No hace falta haber estado allí presente, ni tener información confidencial mas allá de la que la que cualquier lector de periódicos tiene al alcance de su kiosco o dispositivo.

Empezando por el propio calendario de la apertura del expediente sometido a continuos retrasos que, además, han tratado de justificar (gobierno en funciones, referéndum UK,…).

Continuando por lo incómodo que resultaba el precedente de la “no multa” a Francia; algo similar al efecto compensación que envuelve a algunos árbitros de futbol cuando creen haberse “tragado” un penalti en el área local y, en la siguiente jugada, tratan de “no ver” un penalti de libro en el área visitante.

De ahí viene, en mi opinión, el intento de justificar la sanción con la mención del agravante que “España, deliberadamente, no tomó medidas que atajaran el déficit” lo cual, por otra parte, es rotundamente cierto.

Por último, la vía abierta a la negociación a la baja de la sanción de partida que, probablemente por desconocimiento de los mecanismos comunitarios, me recuerdan a los argumentos de esas películas que nada más empezar evidencian un final fácilmente predecible y feliz.

Probablemente, todas estas cuestiones de forma y que se centran en el efecto de la medida sancionadora, evidencian que además del Brexit hay muchas más brechas en la semántica del término Unión Europea.

Muchos de nosotros, así lo creemos.

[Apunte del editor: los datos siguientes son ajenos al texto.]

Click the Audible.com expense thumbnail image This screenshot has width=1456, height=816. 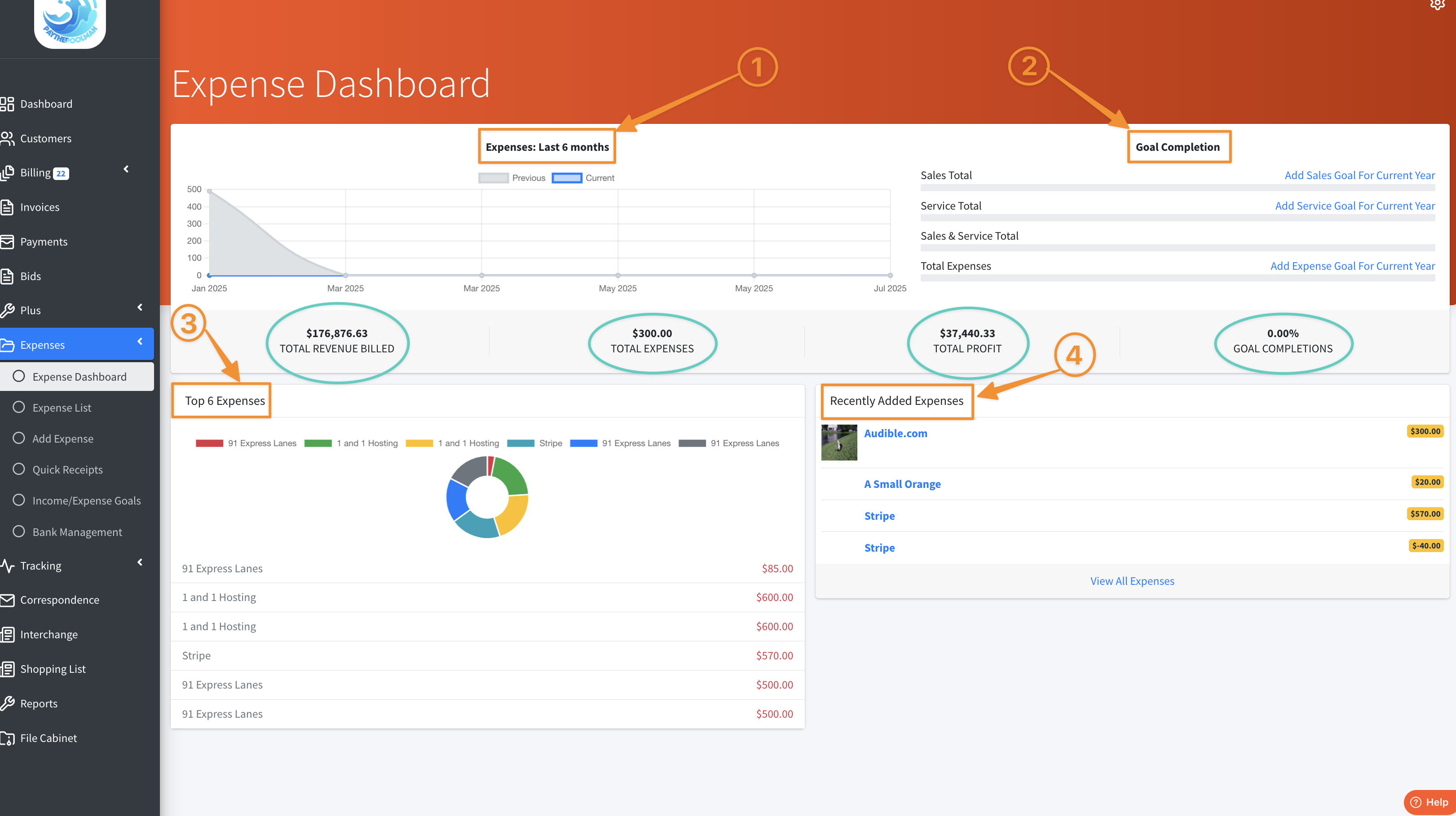coord(839,442)
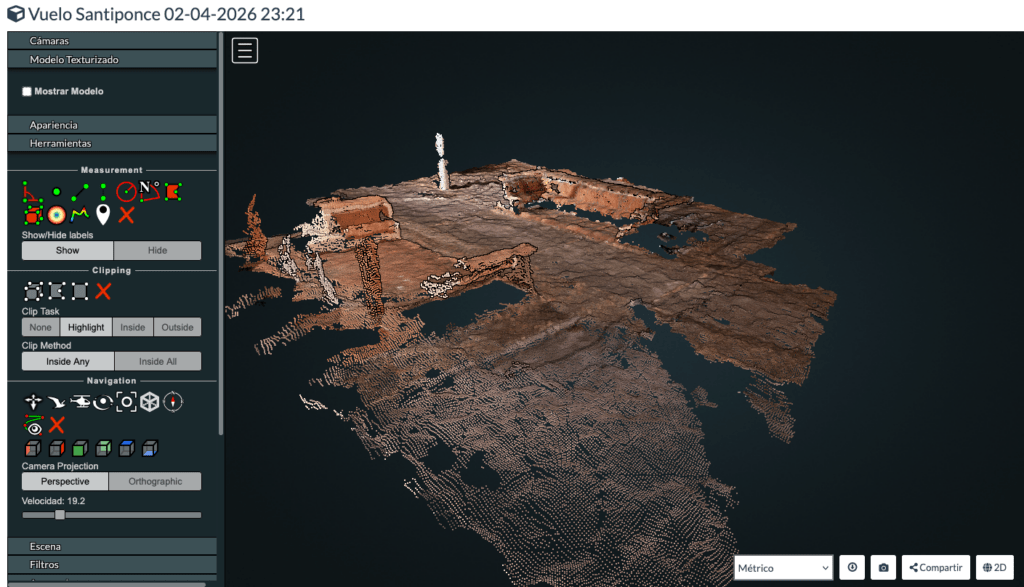1024x587 pixels.
Task: Click the Compartir share button
Action: [x=935, y=567]
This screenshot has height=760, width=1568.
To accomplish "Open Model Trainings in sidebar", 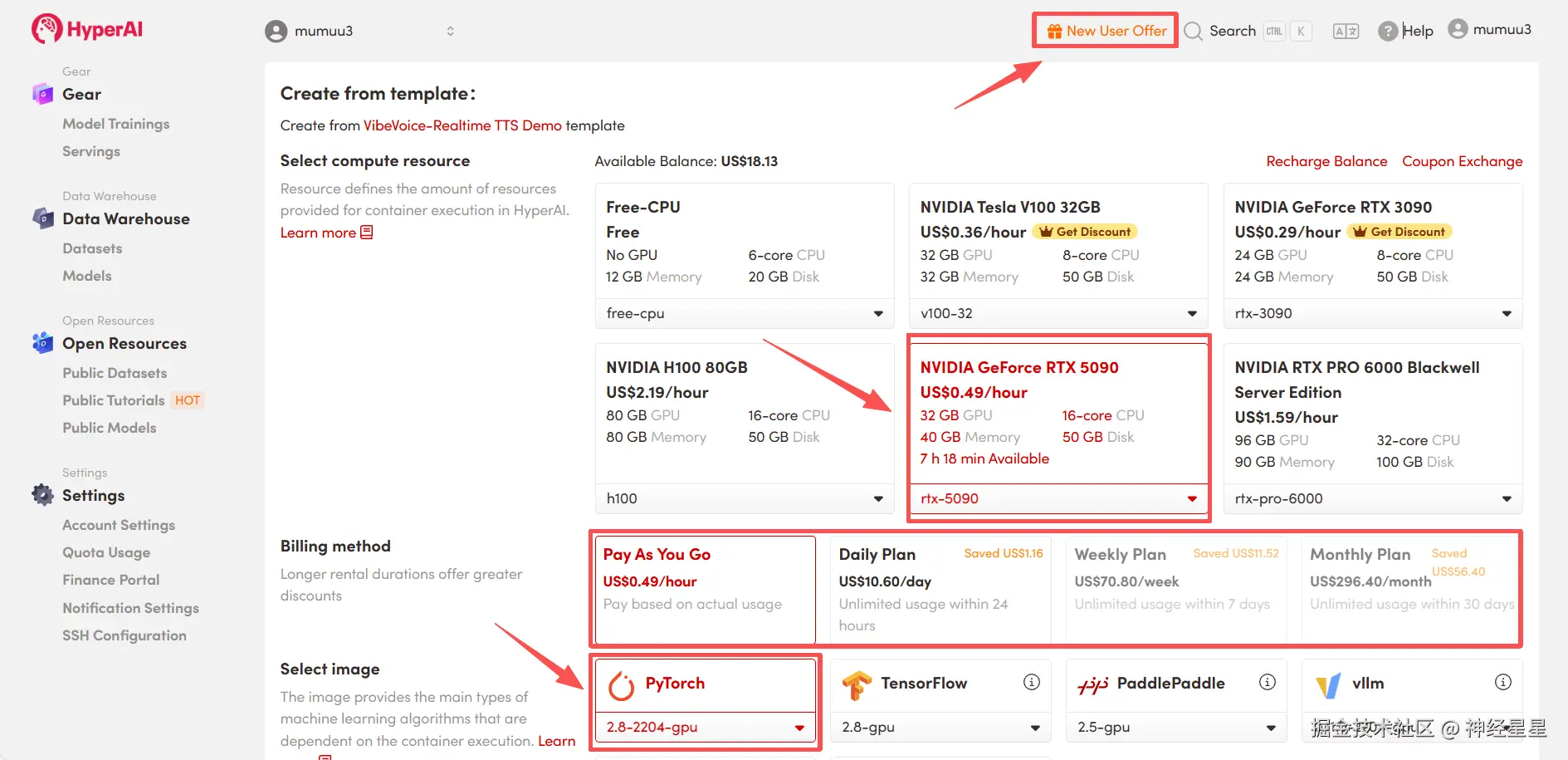I will tap(116, 124).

Pero esto no debe apartarnos de lo sustancial, la cuestión de fondo y que tiene su origen en la causa: el déficit público. Gastamos más de lo que ingresamos; y lo hacemos además sin cumplir nuestros propios compromisos de “desajuste” en la nada despreciable desviación de 10.000 MM €.

Lo hacemos y lo venimos haciendo desde hace ya un tiempecito, con cierta alegría; luego nos justificamos, tras hacerlo nos trasladamos culpas y herencias; pero claro los números rojos siguen estando ahí porque básicamente seguimos haciendo lo mismo.

Pero ahora, lo hacemos en un entorno donde, por voluntad propia, decidimos ceder soberanía en pos de pertenecer a ese club que reparte fondos estructurales; un club que tiene reglas  y compromisos que hemos firmado y asumido como propios.

Y sin entrar a valorar si otros miembros hubieran tenido que ser sancionados; lo cierto es que nosotros hemos hecho méritos más que sobrados para la sanción.

A partir de aquí solo cabe asumir que no podemos seguir haciendo lo mismo y aunque nos cuesta entenderlo, y tal vez hasta tengamos que pagar 2.000 MM por tan básica lección; el déficit público también se puede corregir gastando menos sin ingresar más.